Electric current effects on bond strength, nanoleakage, degree of conversion and dentinal infiltration of adhesive systems.

To evaluate the effect of three adhesive systems applied under electric current on microtensile bond strength (µTBS) and degree of conversion (DC). Molar teeth were restored with the aid of three adhesive systems (Adper Single Bond 2-SB2; Clearfil SE Bond-CSE; and Single Bond Universal-SBU) under different electric current intensities (0 µA; 25 µA; and 50 µA). Composite resin blocks were built up in increments (2 mm) and sectioned into 1 × 1 mm beams. The µTBS was tested after 24 h and 1 y distilled water storages. Samples (n = 10) from 24 h to 1 y storages were immersed in a 50% ammoniacal silver nitrate solution and submitted to scanning electron microscopy. The silver nitrate in the hybrid layer was quantified (ImageJ software). The adhesive systems' dentinal infiltration was analyzed using confocal laser scanning microscopy. Fourier transform near infrared spectroscopy was used to measure the DC. The µTBS data were submitted to two-way ANOVA (time vs. electric current) and Bonferroni's test (α = 0.05). Quantitative nanoleakage data were submitted to two-way ANOVA (electric current vs. adhesive) and Bonferroni's test (α = 0.05). DC data were submitted to one-way ANOVA and Tukey's test (α = 0.05) for each adhesive system. The electric current statistically increased the µTBS for SB2 and CSE in 24 h storage, as well as for SB2, CSE and SBU in 1 y storage. No significant difference was observed between storage time for CSE and SBU. When compared to the control, electric currents (25 µA and 50 µA) showed significantly higher DC mean values for SB2 and SBU, and had no effect on CSE. The electric currents (25 µA and 50 µA) reduced the adhesive system's nanoleakage after 1-year storage, and improved the infiltration of SB2 and CSE. Both electric current intensities improved dentinal interface stability.

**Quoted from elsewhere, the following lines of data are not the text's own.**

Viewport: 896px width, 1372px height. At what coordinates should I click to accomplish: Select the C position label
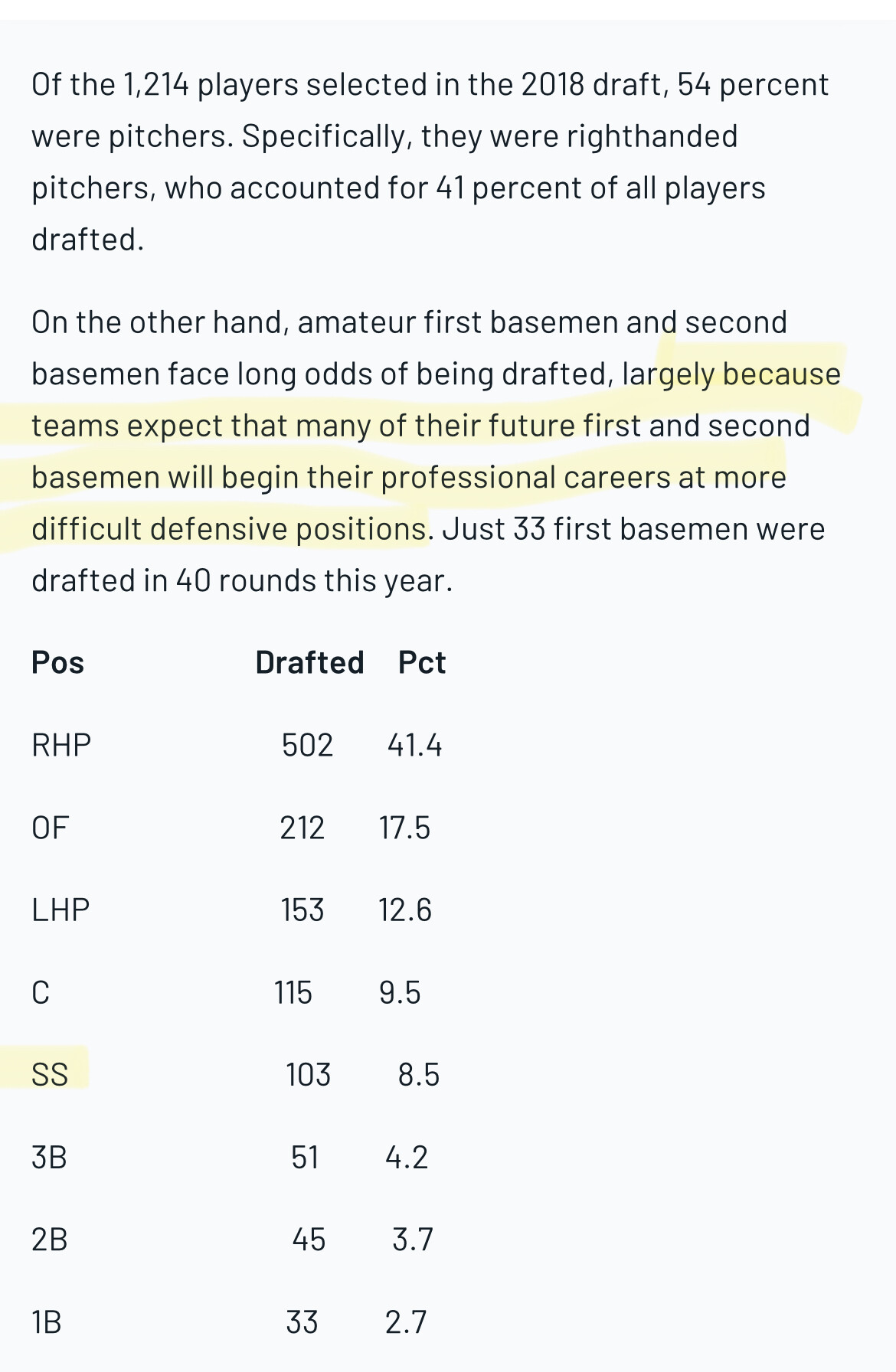point(41,993)
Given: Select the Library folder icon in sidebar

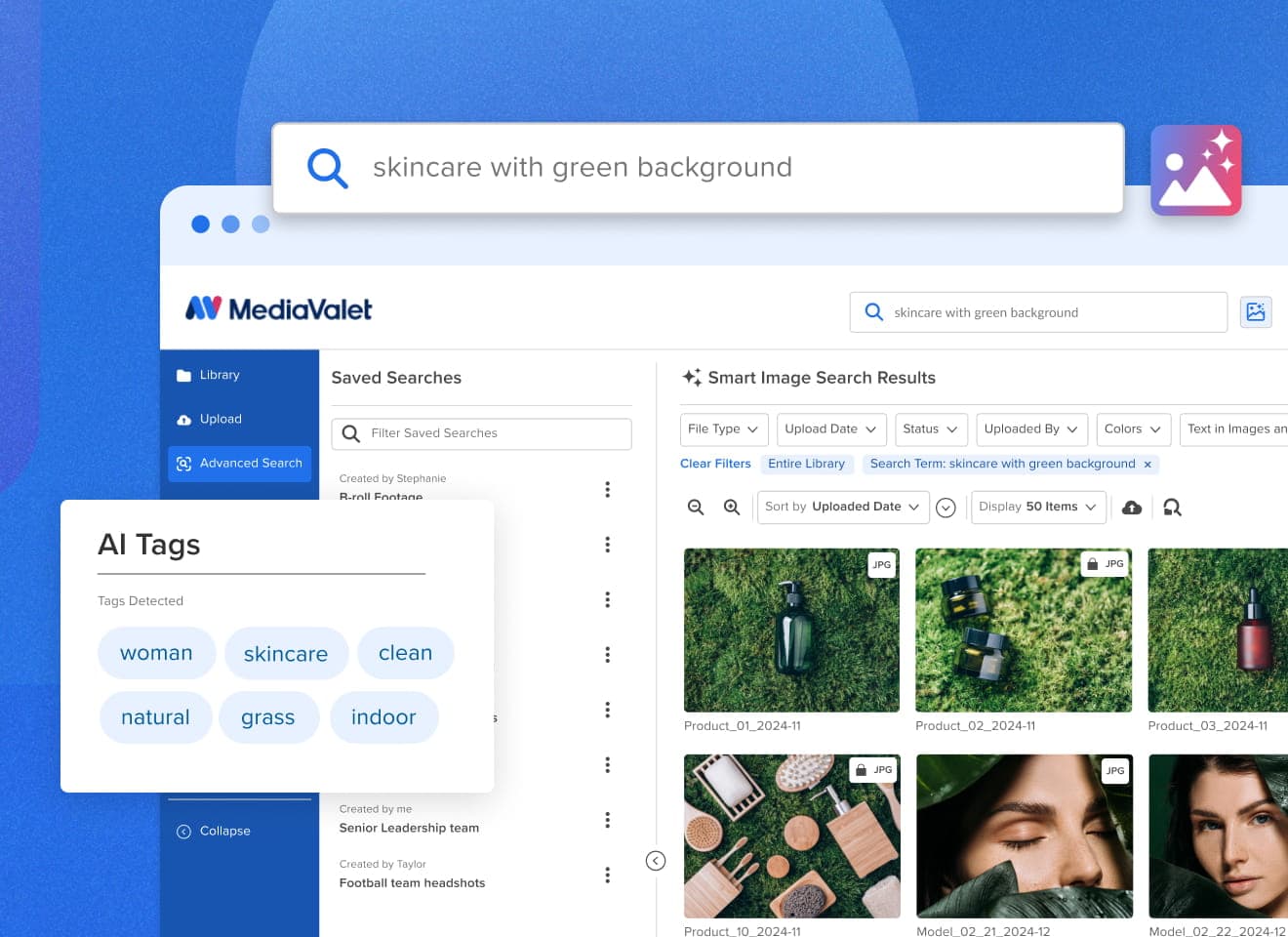Looking at the screenshot, I should click(x=184, y=374).
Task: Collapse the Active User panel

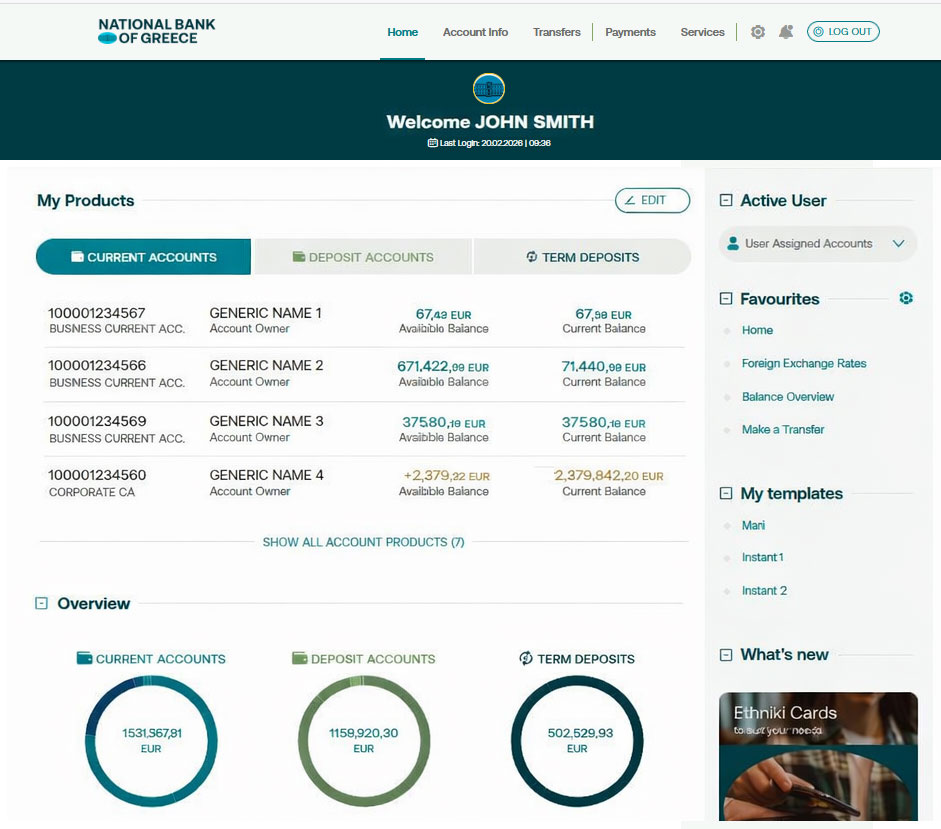Action: 726,200
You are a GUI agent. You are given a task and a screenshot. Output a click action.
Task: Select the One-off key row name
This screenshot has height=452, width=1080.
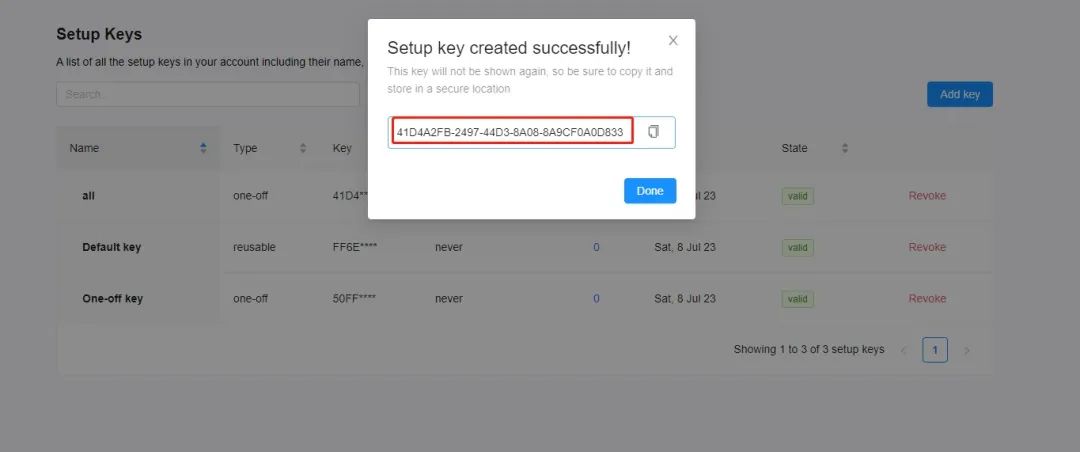pos(112,299)
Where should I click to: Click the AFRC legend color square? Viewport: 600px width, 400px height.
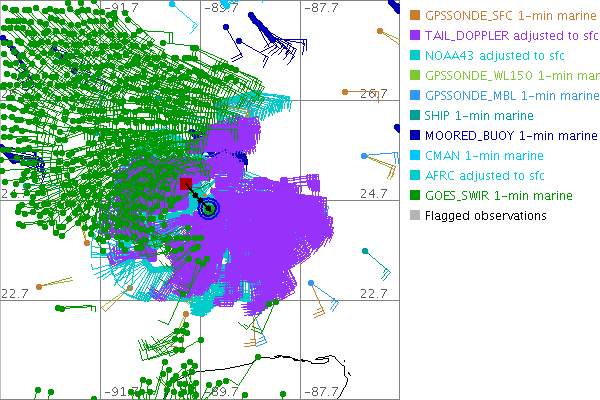[x=415, y=175]
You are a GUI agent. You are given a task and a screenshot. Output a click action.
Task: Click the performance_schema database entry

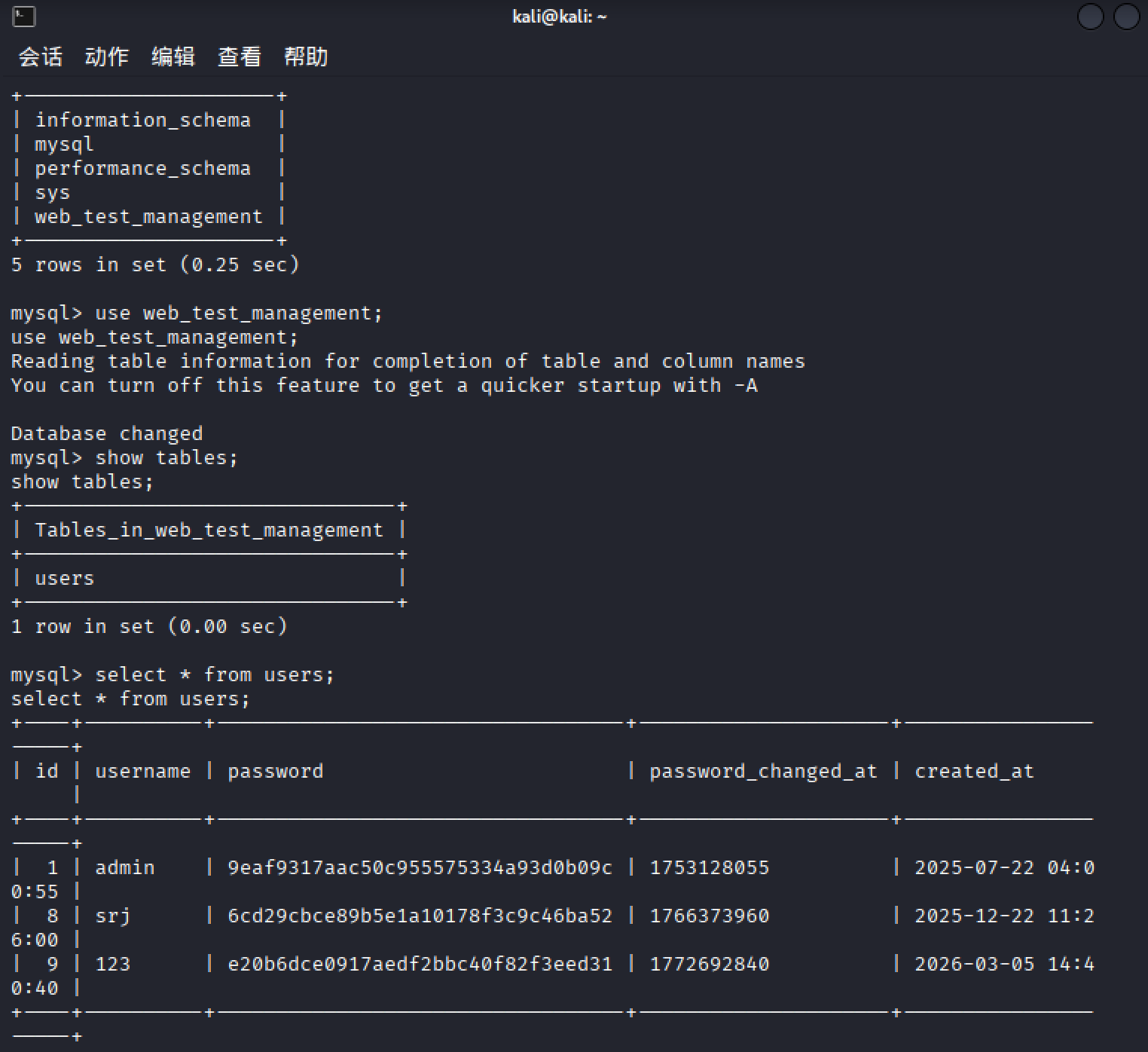[142, 168]
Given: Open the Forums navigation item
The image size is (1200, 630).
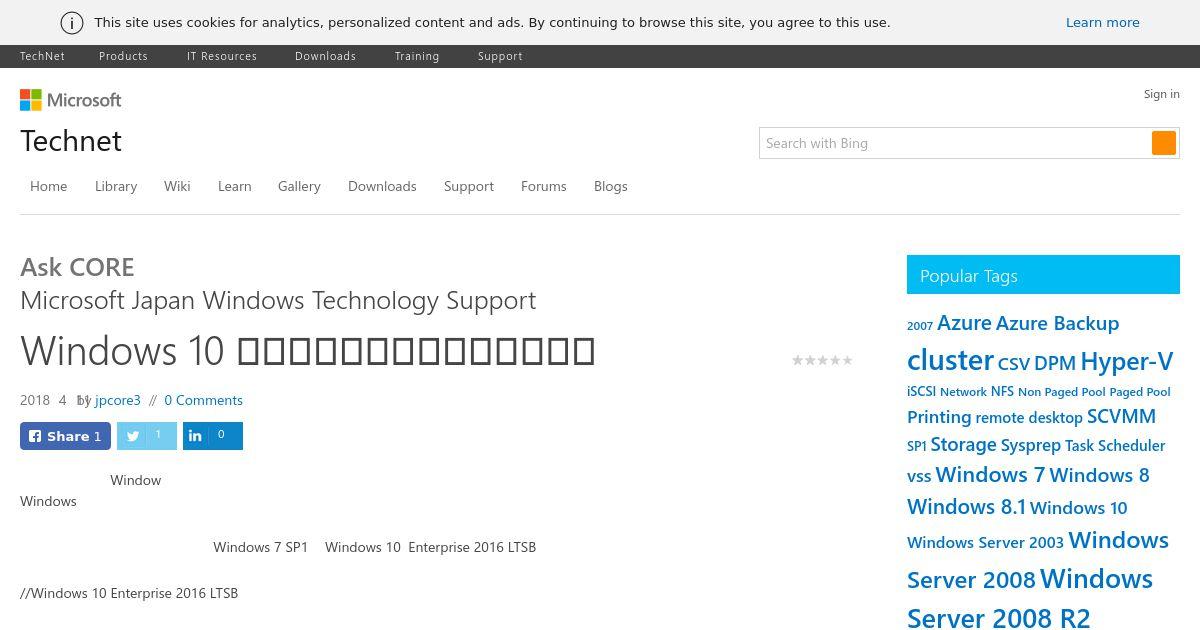Looking at the screenshot, I should click(x=544, y=186).
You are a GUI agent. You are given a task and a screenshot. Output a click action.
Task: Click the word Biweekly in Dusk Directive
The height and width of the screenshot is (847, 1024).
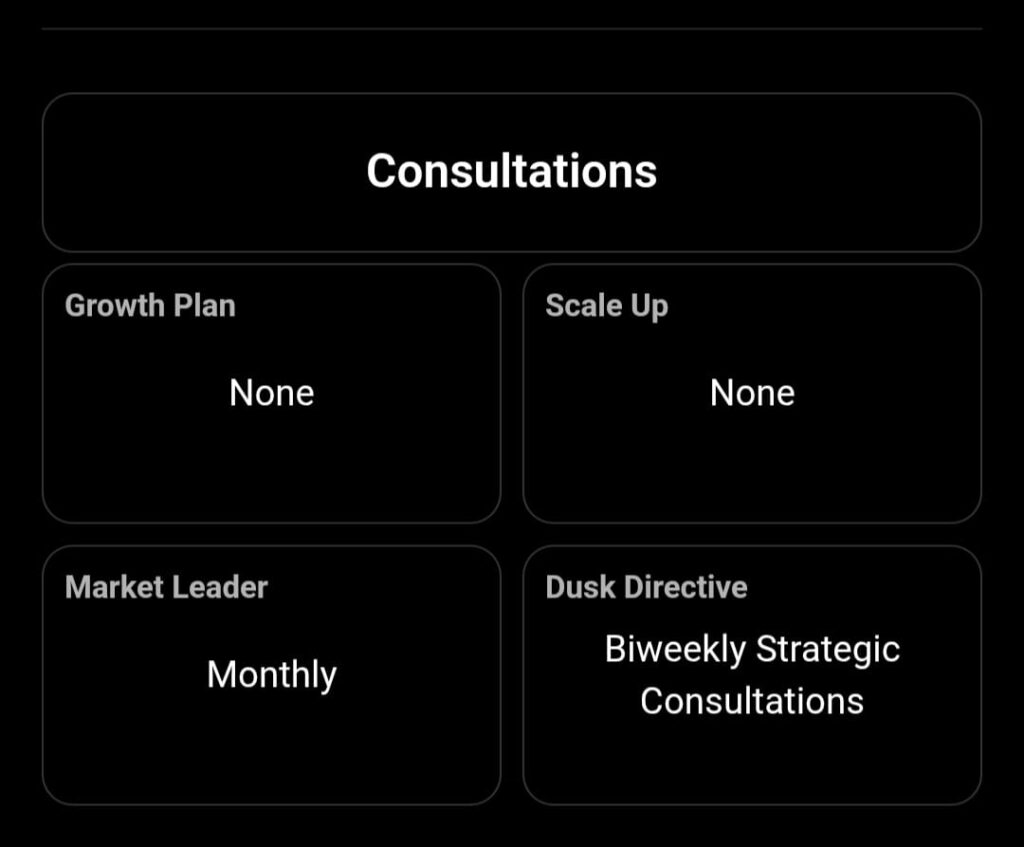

Effect of Electric Current-assisted Application of Adhesives on their Bond Strength and Quality.

PURPOSE: To assess the effect of the application of different electric currents on dentin bonding and resin infiltration of self-etching and etch-and-rinse adhesives. MATERIALS AND METHODS: Two hundred four sound third molars were selected and divided in groups according to the adhesive (self-etch [CSE, Clearfil SE Bond, Kuraray Noritake], universal [SBU, Single Bond Universal, 3M Oral Care], and etch-and-rinse [SB2, Adper Single Bond 2 (SB2), 3M Oral Care]) and electrical current used (0, 5, 10, 15, 20, 25, 30, and 35 µA). Light curing was performed for 10 s with an LED-curing unit at 1000 mW/cm2. Composite blocks were constructed of nanofilled composite in increments of 2 mm, which were light cured for 20 s. Specimens were sectioned into sticks with a cross-sectional area of ~1 mm2 and stored in distilled water at 37°C for 24 h. Microtensile bond strength (µTBS) testing (n = 8) was performed using a universal testing machine at a crosshead speed of 0.5 mm/min until failure. The bonding quality (n = 2) of adhesives applied with or without 35-µA electric current was evaluated using confocal laser scanning microscopy. Bond strengths were analyzed with two-way ANOVA and Tukey's test (α = 0.05). RESULTS: CSE presented the highest µTBS for all electrical currents tested. For CSE and SBU, electrical currents from 0-20 µA showed the lowest µTBS. Electrical currents from 0-10 and 20-25 µA yielded the lowest µTBS for SB2. CSE and SB2 applied under 35 µA showed a greater number of resin tags in dentin tubules. Fluorescein penetration into the hybrid layer was found for SBU applied without electric current. CONCLUSION: The application of adhesives using 35-µA electric current improved the bond strength and quality of the adhesive interface.